### EXERCISE
Count the lines in the listing below that contain the word "Expand". Reply with the number alone.
***** DATA FOR PROCESSING
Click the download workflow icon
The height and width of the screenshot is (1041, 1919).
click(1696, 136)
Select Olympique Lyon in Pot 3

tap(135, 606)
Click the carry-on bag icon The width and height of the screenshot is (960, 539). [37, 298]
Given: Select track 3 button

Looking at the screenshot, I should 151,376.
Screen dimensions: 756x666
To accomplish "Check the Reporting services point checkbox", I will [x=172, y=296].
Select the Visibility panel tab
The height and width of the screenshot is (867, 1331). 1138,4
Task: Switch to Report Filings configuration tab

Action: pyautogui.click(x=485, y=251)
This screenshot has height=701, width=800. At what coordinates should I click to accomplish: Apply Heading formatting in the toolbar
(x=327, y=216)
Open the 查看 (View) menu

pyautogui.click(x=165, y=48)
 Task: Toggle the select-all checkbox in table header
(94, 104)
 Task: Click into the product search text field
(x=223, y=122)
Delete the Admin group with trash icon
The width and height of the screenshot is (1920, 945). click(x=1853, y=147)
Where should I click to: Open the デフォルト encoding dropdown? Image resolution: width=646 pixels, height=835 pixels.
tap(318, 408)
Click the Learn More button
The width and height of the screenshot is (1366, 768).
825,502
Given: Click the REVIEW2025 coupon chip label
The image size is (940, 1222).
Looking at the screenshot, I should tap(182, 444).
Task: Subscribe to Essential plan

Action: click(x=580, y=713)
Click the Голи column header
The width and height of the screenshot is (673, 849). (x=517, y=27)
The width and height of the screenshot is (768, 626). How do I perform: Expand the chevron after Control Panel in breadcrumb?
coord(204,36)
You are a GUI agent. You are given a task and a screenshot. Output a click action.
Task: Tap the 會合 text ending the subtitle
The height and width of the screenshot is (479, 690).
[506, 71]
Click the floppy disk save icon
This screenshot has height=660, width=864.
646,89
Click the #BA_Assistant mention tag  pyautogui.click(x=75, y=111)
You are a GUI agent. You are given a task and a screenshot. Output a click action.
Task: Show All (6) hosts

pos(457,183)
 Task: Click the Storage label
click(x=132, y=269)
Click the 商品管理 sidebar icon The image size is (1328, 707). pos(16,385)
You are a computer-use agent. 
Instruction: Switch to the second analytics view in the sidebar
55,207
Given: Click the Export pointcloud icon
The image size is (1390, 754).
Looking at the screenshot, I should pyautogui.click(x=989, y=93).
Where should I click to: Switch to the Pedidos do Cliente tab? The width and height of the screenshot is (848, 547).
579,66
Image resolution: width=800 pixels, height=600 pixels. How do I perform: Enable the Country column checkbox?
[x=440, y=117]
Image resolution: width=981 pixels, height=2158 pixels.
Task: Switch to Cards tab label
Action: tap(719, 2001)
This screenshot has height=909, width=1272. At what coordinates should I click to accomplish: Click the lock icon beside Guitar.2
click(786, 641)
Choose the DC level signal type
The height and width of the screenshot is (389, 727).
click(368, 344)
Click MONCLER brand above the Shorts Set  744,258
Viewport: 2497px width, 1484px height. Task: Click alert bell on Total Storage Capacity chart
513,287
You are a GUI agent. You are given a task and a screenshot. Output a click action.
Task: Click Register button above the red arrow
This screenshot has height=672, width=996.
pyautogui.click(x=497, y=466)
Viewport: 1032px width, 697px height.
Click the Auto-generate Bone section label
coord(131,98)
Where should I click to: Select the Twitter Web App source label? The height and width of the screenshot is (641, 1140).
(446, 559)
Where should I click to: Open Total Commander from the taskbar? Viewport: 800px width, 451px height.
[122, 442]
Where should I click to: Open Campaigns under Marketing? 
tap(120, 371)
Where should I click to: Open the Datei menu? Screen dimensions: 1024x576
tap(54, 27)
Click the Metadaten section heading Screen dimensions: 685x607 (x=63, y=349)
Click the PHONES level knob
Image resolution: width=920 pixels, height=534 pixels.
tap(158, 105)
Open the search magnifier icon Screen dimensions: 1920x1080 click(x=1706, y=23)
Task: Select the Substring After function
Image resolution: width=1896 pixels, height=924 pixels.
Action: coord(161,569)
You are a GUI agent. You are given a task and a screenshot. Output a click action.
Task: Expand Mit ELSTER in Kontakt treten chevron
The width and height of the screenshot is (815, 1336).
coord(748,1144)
**********
### ANSWER TO THIS TASK
2